··· STORED DATA ···

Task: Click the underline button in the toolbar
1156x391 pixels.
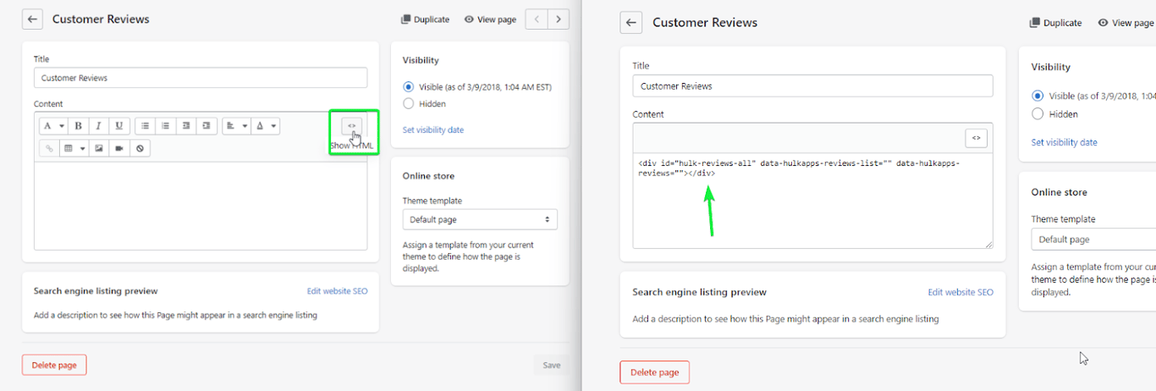Action: [119, 126]
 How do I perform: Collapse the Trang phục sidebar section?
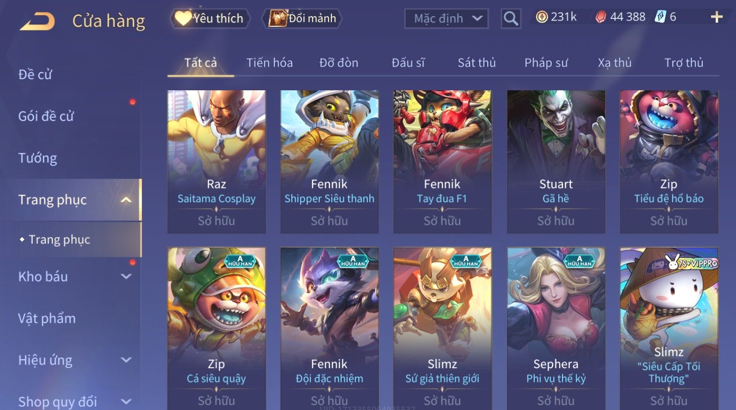pos(126,200)
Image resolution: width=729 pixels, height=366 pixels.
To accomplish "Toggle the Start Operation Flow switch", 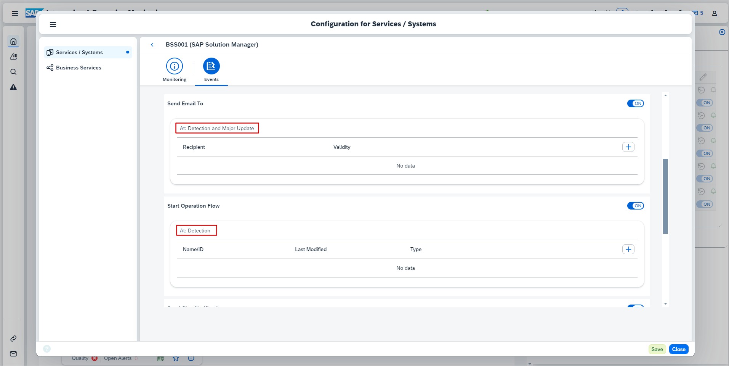I will pos(635,206).
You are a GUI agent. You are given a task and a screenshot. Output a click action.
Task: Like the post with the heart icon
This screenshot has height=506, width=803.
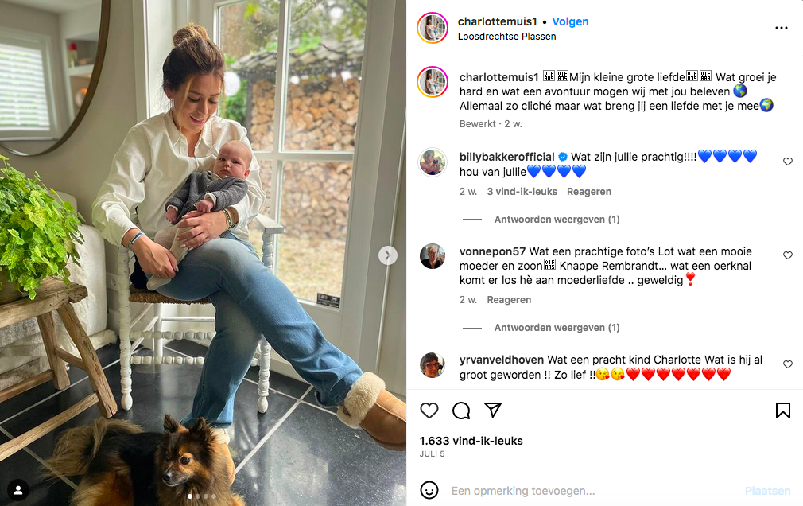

···

WRITTEN REQUEST >>
Count the lines in the material above that contain the string "height", matching case exactly, and give only the number.

FINAL RESULT >>
2